• STATED GOAL 1:
Print the portion of the forum thread about the bell collection that opens with the words containing "So, I'm curious." and closes with "on their upkeep/repair?".
• STATED GOAL 2:
Proceed with the forum thread about the bell collection and the costumed visitors, continuing it from the point at which it stops.

• TEXT SHOWN:
So, I'm curious. This guy brought his jingle bell collection to show you. What exactly did he want from you? To just show you his cool bells? Did he want you to identify them? Estimate their value? Give advice on their upkeep/repair? 

Are we actually talking about sleigh bells, or are you using that as a way to protect your privacy? If so, that's totally fine, you don't have to identify what your actual business is. I just want to know if it is REALLY bells.


----------



## kchaystack (Feb 19, 2016)

I had some people come to my door once.  

Me and my friends were playing a live action RP game - so many were dressed up like different fae creatures.  My friend Julian was in a kilt, poet shirt, army boots and had a pair of Sculpy horns spirit gummed to his head (he was a saytr).  He answered the door, thinking it was more players.  He smiled at them, (thank goodness he did not have his fang appliances on).  

They were speachless, and then quickly excused themselves.   Never saw them again.

Dee, maybe you need to get a fun costume to wear when people come for tours...  haha!

• GIVEN ENTRIES:
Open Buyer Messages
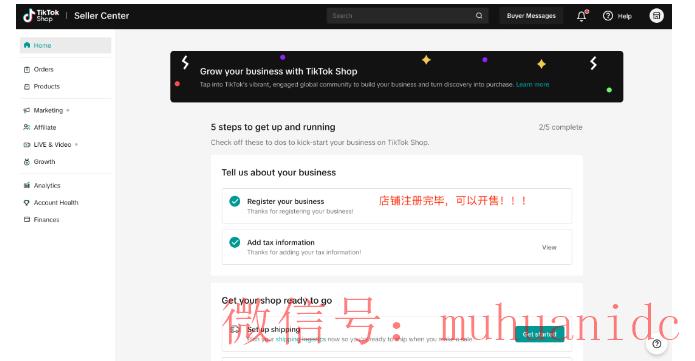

...

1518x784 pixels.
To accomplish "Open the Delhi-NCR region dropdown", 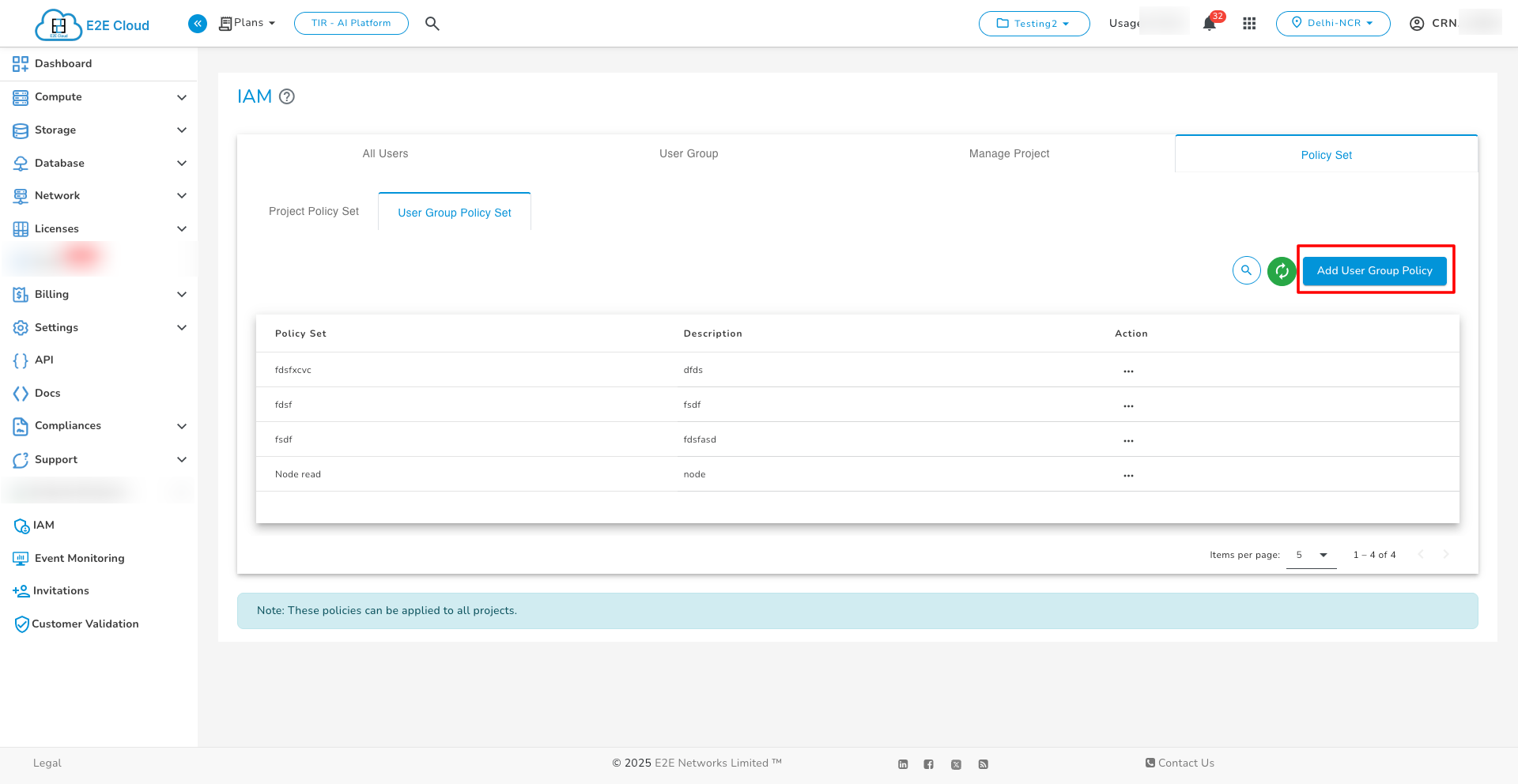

• TASK ANSWER 1:
So, I'm curious. This guy brought his jingle bell collection to show you. What exactly did he want from you? To just show you his cool bells? Did he want you to identify them? Estimate their value? Give advice on their upkeep/repair?

• TASK ANSWER 2:
----------



## DeeAnna (Feb 19, 2016)

It will be hard, Nav. as you already know. If you're like me, your heart will race and anxiety will jump up. Giving myself permission to say "no" and actually going through with it -- well, it seems like the world will end. But I keep reminding myself the scary time will only last a few minutes at best, compared with the misery of living through yet another "visit" from your church lady or my jingle freaks, however long those visits last, and then feeling crappy after the visit is done with. 

I keep reminding myself that a little bit of "present pain" to avoid a lot of future misery is the best way to go, but it's hard to do especially at first. Practice makes better!


dixiedragon said:


> ...Are we actually talking about sleigh bells, or are you using that as a way to protect your privacy?...



I have to laugh. Dixie, yes, I really truly "do" sleigh bells for a living -- 












And general leather work --











More: http://classicbells.com



dixiedragon said:


> ...So, I'm curious. This guy brought his jingle bell collection to show you. What exactly did he want from you? To just show you his cool bells? Did he want you to identify them? Estimate their value? Give advice on their upkeep/repair?...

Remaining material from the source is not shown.